# Help



## Mitch1951 (Aug 15, 2020)

I have a kubotab7500 it was run low on hydraulic fluid now when you add oil to it it blows back out of the resivor tank what can be going on


----------



## pogobill (Jan 31, 2012)

Welcome to the forum. A couple of the most common causes of this is that the tank was over filled, perhaps adding too much oil when the hydraulic rams on the tractor are fully extended or such. Also if the oil level is too low, the system can draw in air and cause the oil to blow back into the tank and out the vent.
When was the tractor last serviced? Perhaps an oil filter is plugging up, or pick up screen needs cleaning.


----------



## Mitch1951 (Aug 15, 2020)

pogobill said:


> Welcome to the forum. A couple of the most common causes of this is that the tank was over filled, perhaps adding too much oil when the hydraulic rams on the tractor are fully extended or such.

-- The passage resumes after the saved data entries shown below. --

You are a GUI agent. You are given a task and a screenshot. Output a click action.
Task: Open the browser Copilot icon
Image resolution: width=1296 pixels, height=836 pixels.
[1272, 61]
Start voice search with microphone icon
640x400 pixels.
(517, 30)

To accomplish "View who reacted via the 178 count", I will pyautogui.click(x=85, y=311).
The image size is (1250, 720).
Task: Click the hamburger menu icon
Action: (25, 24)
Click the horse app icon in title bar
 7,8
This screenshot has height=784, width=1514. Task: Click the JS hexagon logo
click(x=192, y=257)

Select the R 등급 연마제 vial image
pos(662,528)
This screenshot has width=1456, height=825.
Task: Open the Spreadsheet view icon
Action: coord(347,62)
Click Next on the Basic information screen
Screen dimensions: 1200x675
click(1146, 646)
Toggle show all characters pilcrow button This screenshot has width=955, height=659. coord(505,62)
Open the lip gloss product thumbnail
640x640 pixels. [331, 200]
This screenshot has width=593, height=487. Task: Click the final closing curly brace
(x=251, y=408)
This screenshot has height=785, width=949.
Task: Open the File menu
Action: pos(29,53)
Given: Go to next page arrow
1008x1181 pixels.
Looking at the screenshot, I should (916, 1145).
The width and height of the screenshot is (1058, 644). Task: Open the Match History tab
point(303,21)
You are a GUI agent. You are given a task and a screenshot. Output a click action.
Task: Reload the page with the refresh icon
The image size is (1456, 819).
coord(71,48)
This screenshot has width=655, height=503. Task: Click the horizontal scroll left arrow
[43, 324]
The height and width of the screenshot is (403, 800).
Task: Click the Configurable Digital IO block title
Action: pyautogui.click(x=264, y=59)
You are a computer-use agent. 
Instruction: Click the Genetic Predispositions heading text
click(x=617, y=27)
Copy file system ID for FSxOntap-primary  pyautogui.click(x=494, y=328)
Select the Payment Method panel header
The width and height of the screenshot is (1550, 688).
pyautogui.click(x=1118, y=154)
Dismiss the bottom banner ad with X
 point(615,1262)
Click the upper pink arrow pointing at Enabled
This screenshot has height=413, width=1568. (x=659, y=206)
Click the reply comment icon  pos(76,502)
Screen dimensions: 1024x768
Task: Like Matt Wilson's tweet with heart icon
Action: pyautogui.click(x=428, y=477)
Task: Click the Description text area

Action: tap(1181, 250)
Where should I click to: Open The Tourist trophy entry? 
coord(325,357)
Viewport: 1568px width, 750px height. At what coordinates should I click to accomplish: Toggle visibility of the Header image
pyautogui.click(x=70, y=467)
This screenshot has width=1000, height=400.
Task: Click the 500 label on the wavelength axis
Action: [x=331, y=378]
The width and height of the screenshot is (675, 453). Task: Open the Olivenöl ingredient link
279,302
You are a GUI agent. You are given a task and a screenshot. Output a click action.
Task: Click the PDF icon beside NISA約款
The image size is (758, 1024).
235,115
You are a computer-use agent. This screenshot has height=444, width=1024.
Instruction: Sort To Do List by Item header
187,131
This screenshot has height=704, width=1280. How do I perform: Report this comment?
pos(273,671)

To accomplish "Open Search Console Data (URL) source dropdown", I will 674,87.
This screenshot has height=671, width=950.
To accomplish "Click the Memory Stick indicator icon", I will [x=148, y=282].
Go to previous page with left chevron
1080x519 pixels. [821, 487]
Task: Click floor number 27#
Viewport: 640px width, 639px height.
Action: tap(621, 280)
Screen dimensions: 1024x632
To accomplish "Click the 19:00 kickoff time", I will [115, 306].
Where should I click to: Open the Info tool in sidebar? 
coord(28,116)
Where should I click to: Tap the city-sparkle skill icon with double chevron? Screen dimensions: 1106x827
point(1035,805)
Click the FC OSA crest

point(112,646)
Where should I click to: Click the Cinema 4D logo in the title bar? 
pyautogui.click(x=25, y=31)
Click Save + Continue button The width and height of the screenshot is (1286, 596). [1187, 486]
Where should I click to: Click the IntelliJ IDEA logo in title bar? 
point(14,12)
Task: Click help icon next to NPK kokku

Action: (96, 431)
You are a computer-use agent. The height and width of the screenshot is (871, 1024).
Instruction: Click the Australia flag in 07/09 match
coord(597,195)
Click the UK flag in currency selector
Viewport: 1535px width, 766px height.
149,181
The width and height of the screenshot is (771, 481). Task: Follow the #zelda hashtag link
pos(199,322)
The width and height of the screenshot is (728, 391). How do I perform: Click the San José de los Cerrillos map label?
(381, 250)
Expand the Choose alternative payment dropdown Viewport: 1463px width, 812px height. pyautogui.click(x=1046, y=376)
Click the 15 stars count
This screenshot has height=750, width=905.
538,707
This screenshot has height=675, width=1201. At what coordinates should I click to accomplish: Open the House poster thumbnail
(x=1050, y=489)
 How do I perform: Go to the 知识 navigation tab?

Also if the oil level is too low, the system can draw in air and cause the oil to blow back into the tank and out the vent.
> When was the tractor last serviced? Perhaps an oil filter is plugging up, or pick up screen needs cleaning.


----------



## Mitch1951 (Aug 15, 2020)

Thanks I’ve had it about 6 months and was told it had just been serviced but do not think it had from the looks of some of the filters


----------